The whole point of async/await (besides allowing synchronous style code instead of callbacks) is that it lets you yield the thread efficiently back to the executor (OS threads have a massive overhead in comparison). And if you're doing something that blocks the thread instead of yielding it, you can choose between either spawn_blocking or a thread pool.
They are two different models and sometimes one is better than the other. Async tends to win for IO-bound code (due to using less memory for each blocked coroutine) and threads for CPU-bound code.
You can mix and match. For work, I run a conferencing server ... packet processing runs in one thread per core, out of band signalling runs in async on a separate pool of threads. It used to all be async, but using threads for packet processing shaved a little cpu, doing my own timers shaved a little cpu, cpu pinning the threads and the sockets shaved a little cpu, and at the end of the day we shaved a couple instances... too bad instance cost is immaterial compared to bandwidth.
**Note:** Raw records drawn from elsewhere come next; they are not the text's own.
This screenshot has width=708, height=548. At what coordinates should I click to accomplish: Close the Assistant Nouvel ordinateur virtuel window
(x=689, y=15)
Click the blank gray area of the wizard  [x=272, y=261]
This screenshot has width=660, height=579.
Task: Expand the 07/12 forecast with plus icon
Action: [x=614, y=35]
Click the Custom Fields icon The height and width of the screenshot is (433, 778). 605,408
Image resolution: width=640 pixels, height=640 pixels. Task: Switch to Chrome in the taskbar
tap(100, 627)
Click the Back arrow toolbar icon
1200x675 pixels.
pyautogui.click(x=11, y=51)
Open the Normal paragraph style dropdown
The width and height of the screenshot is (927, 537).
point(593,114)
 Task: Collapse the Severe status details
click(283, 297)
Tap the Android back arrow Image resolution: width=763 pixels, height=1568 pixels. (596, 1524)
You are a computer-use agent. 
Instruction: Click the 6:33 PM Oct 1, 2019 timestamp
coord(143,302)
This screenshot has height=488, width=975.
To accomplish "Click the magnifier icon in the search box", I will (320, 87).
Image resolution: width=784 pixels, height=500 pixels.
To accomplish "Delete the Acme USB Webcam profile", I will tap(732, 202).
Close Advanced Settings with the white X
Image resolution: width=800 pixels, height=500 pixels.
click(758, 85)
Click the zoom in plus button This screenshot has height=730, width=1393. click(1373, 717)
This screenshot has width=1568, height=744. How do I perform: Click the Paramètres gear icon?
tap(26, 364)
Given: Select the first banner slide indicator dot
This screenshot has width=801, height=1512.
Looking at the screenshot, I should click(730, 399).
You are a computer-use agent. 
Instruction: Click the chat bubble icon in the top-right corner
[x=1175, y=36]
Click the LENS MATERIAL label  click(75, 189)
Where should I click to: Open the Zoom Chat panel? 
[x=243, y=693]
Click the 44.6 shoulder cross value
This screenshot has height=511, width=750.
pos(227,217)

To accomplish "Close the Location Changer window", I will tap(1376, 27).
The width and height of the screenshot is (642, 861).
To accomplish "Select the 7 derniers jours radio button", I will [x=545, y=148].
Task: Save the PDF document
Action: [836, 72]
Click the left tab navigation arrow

Also, it probably drives my coworkers crazy ... but there's really only one spot where it causes issues, so eh, it's fine.
For other things, async task (or green thread, whatevs) per connection is a very nice model that you can't do with thread per connection because I don't think OSes are happy to gave hundreds of thousands of threads.
Your confusing concurrency with parallelism. Async allows one core to switch between many threads of execution that can do work and not stop one thread of execution because it needs to wait for a resource. It's beneficial to use async if you're application is I/O heavy even if it's single threaded.
> Whereas async simply locks the CPUWhereas async simply locks the CPU
This is also completely nonsense, context switching behavior is OS dependent and your average general purpose kernel is not cooperative. You will run for your allotted quanta or reschedule when you run out of coroutines that can execute without waiting for resources.
> context switching behavior is OS dependent and your average general purpose kernel is not cooperative.
True, but if all you are using is async, then you're basically back at Windows 3.1 cooperative multitasking, except now within a Rust program.
The problem with all these async things is that people don't understand what's actually happening.
It's just doing a loop and a call to poll(), that's it.
It's way way way less expensive than using threads. Of course you must give control to your main loop every once in a while, so if you have a long computation you either create a thread or split it and return control to your main loop.
It's how all GUI programming has always been done.